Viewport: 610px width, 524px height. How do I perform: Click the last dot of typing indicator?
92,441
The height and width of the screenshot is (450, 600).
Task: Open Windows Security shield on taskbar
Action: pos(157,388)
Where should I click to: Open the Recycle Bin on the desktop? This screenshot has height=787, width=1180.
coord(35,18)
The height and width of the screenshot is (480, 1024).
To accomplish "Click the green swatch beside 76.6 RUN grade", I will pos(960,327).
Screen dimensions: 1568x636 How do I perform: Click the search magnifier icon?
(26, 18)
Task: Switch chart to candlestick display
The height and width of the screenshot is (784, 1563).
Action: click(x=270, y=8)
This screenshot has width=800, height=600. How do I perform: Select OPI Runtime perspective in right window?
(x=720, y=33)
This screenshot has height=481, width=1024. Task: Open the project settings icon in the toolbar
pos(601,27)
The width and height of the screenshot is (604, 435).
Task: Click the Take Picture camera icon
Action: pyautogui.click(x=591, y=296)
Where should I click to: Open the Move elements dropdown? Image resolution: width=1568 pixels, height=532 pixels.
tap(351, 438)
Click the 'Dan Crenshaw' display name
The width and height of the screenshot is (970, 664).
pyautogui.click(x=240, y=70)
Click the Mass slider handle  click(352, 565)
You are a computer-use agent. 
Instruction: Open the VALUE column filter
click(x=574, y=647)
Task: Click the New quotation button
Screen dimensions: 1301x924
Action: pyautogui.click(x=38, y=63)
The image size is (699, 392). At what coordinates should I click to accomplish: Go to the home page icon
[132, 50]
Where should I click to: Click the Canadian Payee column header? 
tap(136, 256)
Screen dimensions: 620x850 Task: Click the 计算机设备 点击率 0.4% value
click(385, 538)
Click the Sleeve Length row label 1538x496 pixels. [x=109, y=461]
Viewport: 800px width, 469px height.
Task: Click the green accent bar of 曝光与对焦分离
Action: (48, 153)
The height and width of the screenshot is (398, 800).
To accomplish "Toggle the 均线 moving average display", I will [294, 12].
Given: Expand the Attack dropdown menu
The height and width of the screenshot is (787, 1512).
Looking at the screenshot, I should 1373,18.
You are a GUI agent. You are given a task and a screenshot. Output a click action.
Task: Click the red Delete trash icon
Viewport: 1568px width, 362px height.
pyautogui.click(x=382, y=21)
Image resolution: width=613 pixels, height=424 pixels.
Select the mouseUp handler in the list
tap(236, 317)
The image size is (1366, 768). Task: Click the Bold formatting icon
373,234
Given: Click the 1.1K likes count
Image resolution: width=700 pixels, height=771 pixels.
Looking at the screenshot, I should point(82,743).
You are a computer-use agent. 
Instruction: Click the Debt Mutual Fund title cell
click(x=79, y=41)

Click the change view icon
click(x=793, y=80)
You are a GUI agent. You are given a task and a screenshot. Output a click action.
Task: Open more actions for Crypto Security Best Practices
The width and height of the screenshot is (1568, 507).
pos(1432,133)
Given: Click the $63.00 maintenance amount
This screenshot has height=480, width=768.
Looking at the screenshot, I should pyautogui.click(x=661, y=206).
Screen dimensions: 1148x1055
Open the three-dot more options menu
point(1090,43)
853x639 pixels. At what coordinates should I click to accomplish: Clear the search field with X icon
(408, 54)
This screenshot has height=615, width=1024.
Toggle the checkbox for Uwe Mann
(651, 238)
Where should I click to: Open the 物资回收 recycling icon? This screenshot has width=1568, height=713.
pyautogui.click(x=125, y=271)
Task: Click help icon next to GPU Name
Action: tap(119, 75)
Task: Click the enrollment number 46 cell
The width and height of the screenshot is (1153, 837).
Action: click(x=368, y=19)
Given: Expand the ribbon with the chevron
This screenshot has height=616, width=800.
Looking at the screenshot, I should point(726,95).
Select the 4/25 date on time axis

What is required: Going through the entries above, show each line that contains "will".

Expected output:
To accomplish "Click the green swatch beside 76.6 RUN grade", I will pos(960,327).
To accomplish "Toggle the 均线 moving average display", I will [294, 12].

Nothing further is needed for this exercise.